I won’t lie – I was scared. But then when I got there, I realized that in order for me to die, I would have to exert quite a bit of effort. There’s a four-foot wide rock shelf right before the edge, and I would have had to climb out of the pool, walk over that and then fling myself into the crevasse. So as long as I followed the guide’s instructions, I would be fine. First, he had us paddle out to a little rock outcropping in the middle of the river. Then, in order to avoid the current, we had to paddle in a specific line right to the Devil’s Pool because if we drifted too far to the right, we would get washed off. Here we are swimming. Mishi likes this picture because we all look like ducks.

First the guide jumped into the pool to show us how it’s done (how it’s done: jump into the middle).

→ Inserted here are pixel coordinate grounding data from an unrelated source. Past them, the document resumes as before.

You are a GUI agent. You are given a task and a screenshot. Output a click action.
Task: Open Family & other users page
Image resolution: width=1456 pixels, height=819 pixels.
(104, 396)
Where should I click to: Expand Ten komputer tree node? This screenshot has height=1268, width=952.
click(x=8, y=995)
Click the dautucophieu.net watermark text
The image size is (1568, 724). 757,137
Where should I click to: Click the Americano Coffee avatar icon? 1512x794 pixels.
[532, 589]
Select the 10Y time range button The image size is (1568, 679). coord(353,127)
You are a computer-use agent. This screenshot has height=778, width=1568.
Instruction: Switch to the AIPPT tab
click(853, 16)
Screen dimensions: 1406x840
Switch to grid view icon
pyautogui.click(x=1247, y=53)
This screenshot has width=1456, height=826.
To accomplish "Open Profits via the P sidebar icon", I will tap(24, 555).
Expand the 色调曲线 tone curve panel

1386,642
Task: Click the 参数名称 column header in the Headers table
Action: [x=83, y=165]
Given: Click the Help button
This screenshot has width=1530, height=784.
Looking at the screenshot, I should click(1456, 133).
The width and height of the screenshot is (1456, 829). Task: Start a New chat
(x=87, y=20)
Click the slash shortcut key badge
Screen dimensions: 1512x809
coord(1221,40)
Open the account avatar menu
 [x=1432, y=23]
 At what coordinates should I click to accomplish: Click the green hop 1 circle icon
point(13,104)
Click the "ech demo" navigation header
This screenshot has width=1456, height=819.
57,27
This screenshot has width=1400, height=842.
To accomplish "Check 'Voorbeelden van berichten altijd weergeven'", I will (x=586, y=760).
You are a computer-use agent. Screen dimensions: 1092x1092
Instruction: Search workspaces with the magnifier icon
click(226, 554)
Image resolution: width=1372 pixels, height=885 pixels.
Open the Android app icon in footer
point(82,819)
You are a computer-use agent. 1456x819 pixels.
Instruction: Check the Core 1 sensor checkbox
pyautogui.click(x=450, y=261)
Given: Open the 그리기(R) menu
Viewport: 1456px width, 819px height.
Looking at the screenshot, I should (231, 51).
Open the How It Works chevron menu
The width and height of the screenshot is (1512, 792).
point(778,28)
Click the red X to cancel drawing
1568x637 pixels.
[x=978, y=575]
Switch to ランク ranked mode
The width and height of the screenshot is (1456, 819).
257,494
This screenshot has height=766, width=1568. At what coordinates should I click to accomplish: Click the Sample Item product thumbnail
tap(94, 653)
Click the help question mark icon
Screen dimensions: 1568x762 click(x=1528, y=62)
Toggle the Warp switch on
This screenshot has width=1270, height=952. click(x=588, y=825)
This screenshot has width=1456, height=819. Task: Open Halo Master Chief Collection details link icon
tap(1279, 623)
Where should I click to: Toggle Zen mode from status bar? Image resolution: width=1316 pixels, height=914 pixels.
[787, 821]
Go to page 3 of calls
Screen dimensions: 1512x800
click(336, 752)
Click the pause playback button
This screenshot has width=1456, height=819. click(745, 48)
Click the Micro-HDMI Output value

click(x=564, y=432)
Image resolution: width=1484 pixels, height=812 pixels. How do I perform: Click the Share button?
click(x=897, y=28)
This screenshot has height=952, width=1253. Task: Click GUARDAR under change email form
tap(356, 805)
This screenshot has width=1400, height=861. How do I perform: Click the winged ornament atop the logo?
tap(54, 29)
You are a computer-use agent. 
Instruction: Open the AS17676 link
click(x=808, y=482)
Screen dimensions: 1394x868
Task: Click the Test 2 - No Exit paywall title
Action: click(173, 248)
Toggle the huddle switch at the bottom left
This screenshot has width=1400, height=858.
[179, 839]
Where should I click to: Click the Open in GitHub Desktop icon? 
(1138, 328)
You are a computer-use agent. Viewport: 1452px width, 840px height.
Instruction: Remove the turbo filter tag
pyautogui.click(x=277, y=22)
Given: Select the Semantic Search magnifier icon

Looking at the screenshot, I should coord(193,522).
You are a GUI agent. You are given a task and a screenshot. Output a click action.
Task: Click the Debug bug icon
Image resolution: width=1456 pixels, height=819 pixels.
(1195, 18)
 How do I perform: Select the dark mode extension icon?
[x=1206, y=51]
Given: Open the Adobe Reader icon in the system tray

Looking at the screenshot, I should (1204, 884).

I want to point out that he is wearing a bathing suit bottom, he is not going commando.

And everyone jumped in…

…except me. I slithered down the rocks on my ass, because I am a hero.

It was amazing. The water was rushing over us and around us and it wasn’t cold, but it was refreshing. I could have stayed there all afternoon.

The guide pulled us up by our armpits so we could sit on the inner edge of the rock ledge.

And then he held our legs so we could look over the scary falls into the water.

Here’s a video I found of some other people’s Devil’s Pool experience. It’s pretty much identical to ours.

That was all the crazy risk-taking I needed for, well, for ever, really, so the next day when Cricket, Mishi and Drea went rappelling and bungee-ing and swinging in an enormous gorge, I went as support and took pictures for them. The first time Cricket jumped with the combo-bungee-swing, he didn’t scream. When he got back to the top I asked him why and he said because it wasn’t really scary (!). I told him that made me sad, so he said he would do another jump and this time he would scream his nickname for me, which is Bucket. Drea videotaped it. My favorite part is when the pendulum part begins and the harness gets right up in his giblets. You can hear the tone of his scream change dramatically.

Alright, I think that covers everything. It was a fantastic trip and I highly recommend going to Africa to anyone. If anyone has any questions or wants to see any of the other 1,000 photos that were taken, please let me know and I will happily share them with you.